Played at County Stadium in Milwaukee on a Monday night before 23,503, the Brewers arranged for four players from the 1982 World Series (Cecil Cooper and Gorman Thomas of the Brewers, and Bob Forsch and Darrell Porter of the Cardinals) to sign autographs before the game. Porter caught the ceremonial first pitch from Selig, no small feat because Selig threw the ball in the dirt, five feet from the plate.

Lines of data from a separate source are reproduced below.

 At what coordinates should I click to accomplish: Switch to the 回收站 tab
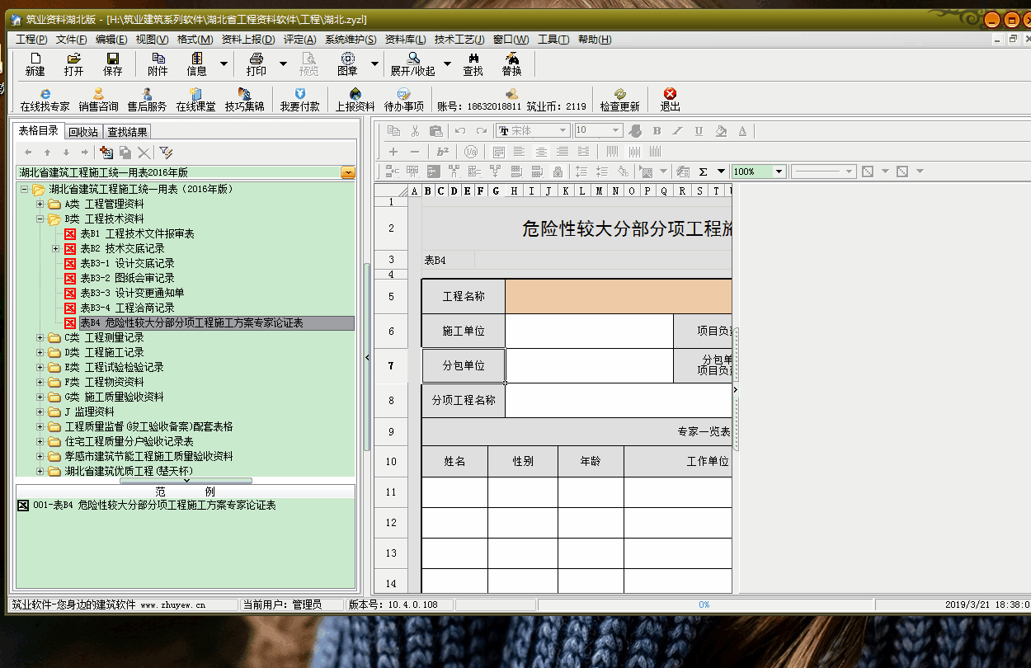point(83,132)
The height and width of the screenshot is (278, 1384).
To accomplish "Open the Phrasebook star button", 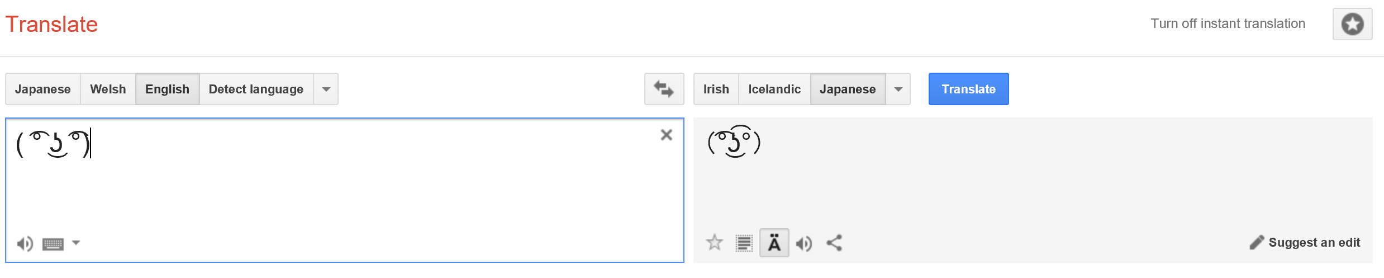I will point(1352,24).
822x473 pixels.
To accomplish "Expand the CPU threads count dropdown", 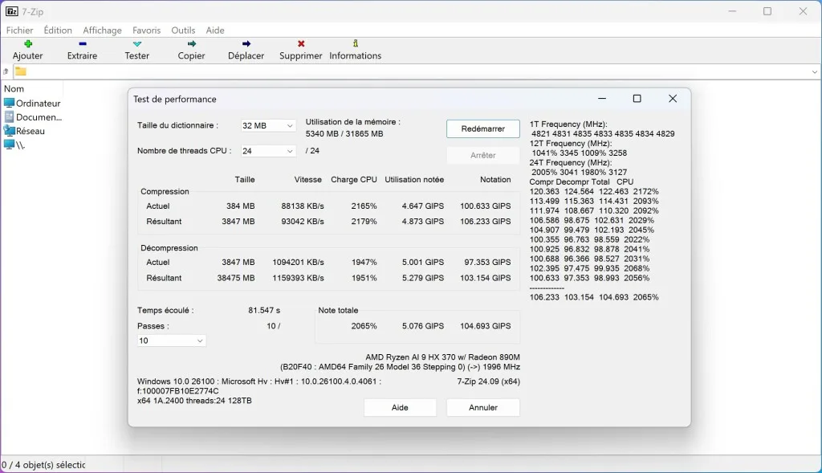I will tap(269, 151).
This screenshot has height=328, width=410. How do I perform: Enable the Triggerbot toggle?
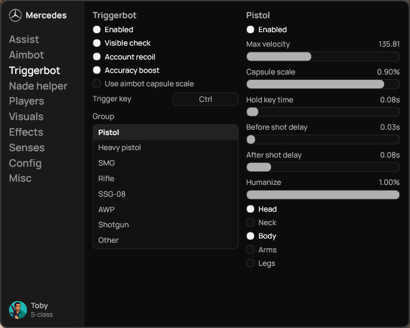[97, 29]
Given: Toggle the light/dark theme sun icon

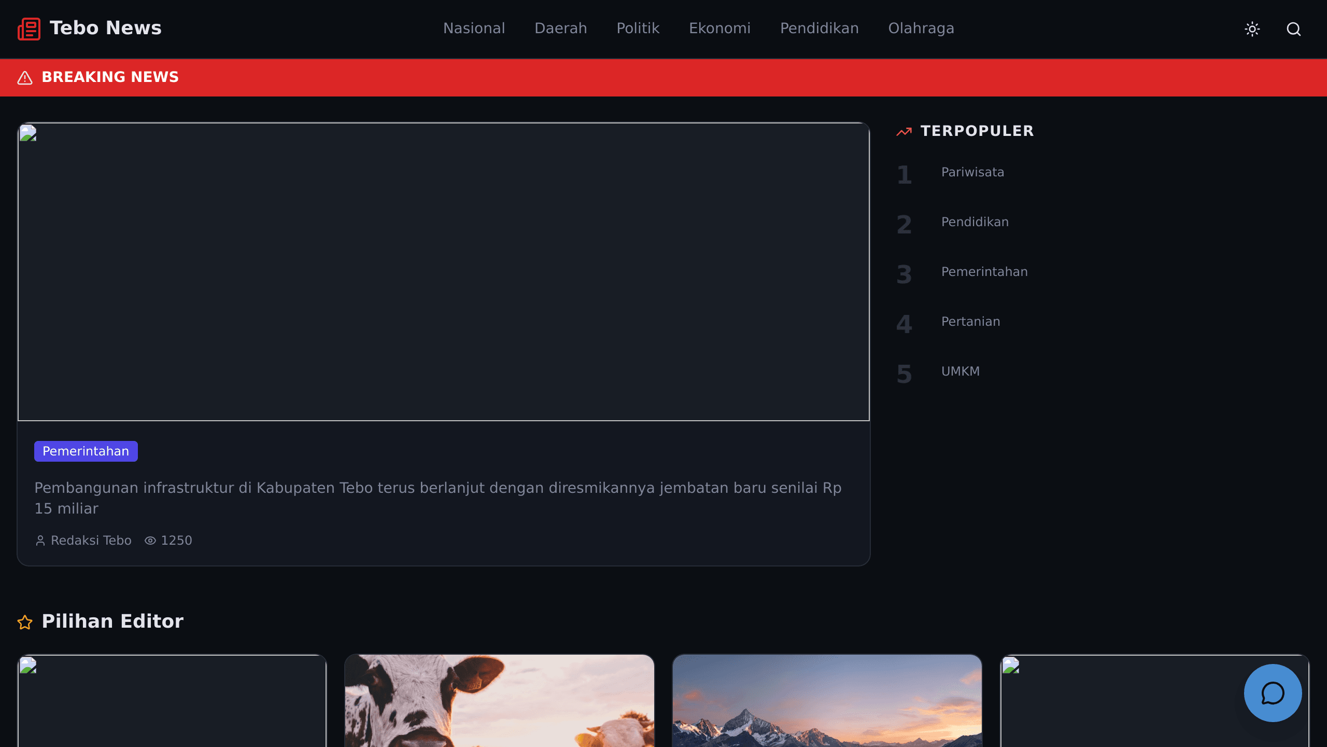Looking at the screenshot, I should 1252,29.
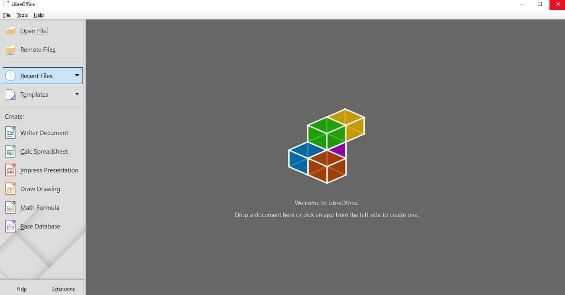The width and height of the screenshot is (565, 295).
Task: Click the LibreOffice cubes logo
Action: click(326, 146)
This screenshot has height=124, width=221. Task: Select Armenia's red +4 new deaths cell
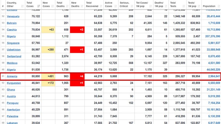click(x=77, y=76)
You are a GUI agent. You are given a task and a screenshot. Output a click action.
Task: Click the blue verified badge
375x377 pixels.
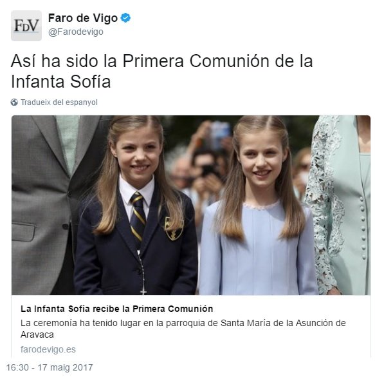pos(125,18)
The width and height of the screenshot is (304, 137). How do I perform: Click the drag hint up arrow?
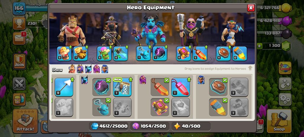250,68
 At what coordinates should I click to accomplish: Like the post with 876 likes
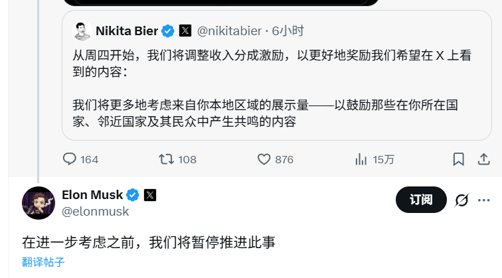coord(264,159)
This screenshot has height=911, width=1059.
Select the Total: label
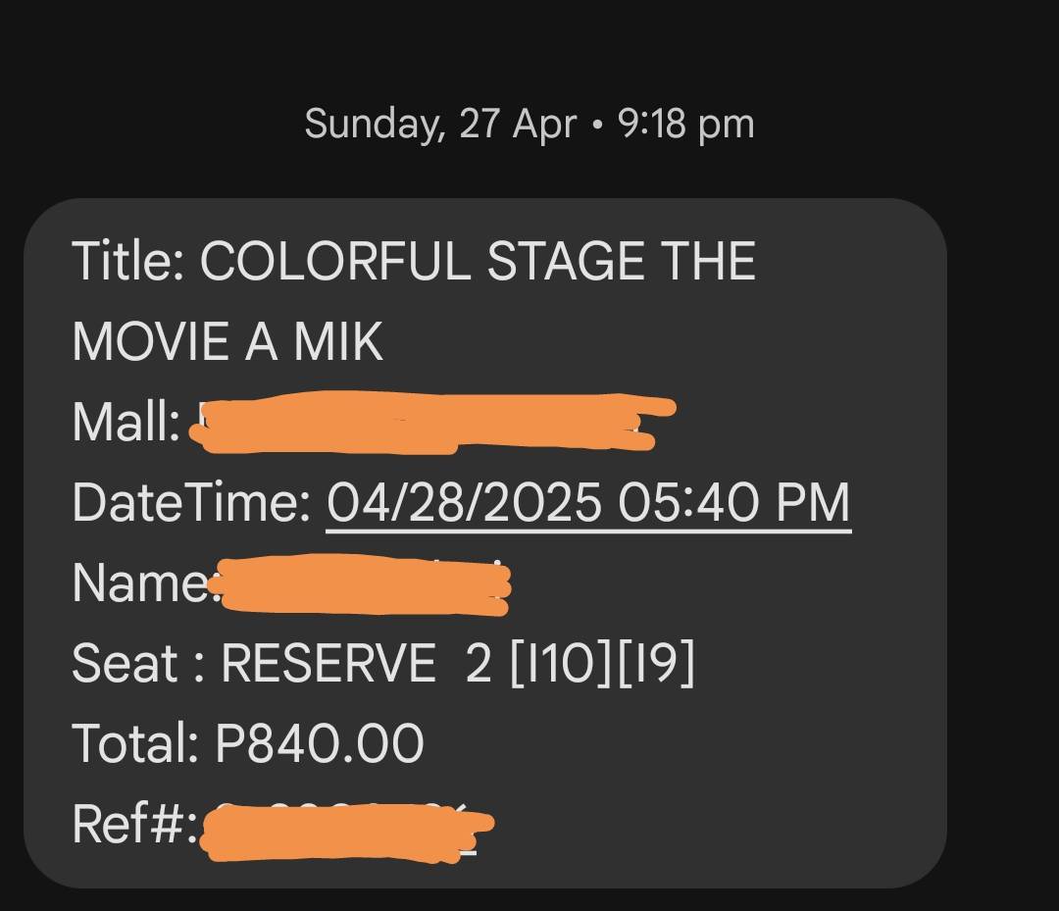tap(135, 743)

The Brewers won the game, 1-0, with Mike Matheny catching the combined shutout of Ben McDonald and Bob Wickman. Boxscore

The next night, 38,634 came to watch, with the teams wearing replicas of their 1982 World Series uniforms (Brewers in pinstripes and Cardinals in robin-egg blue). The Cardinals’ left fielder was Willie McGee, 38. As a rookie, he had hit two home runs and made a leaping catch against the wall in Game 3 of the 1982 World Series at Milwaukee. McGee had two hits in the regular-season interleague game, but the Brewers won, 4-3, beating Fernando Valenzuela. Boxscore

In the series finale, after franchise icon Robin Yount made the ceremonial first pitch, the Brewers completed the sweep, winning 8-4. Boxscore

Win some, lose some

The first time the Brewers faced the Cardinals as National League rivals was at St. Louis in May 1998. Spectators received pins recognizing the Brewers’ first season in the league. Todd Stottlemyre and Jeff Brantley pitched a combined shutout, and Ron Gant, Brian Jordan and Ray Lankford hit home runs in a 7-0 Cardinals triumph. Boxscore

The Cardinals were 8-3 versus the Brewers in 1998, the most wins they had against any opponent that season, but the Astros won the Central Division title. (The Astros switched to the American League starting with the 2013 season, reducing the National League Central to five teams.)

Since joining the National League, the Brewers have not won a pennant.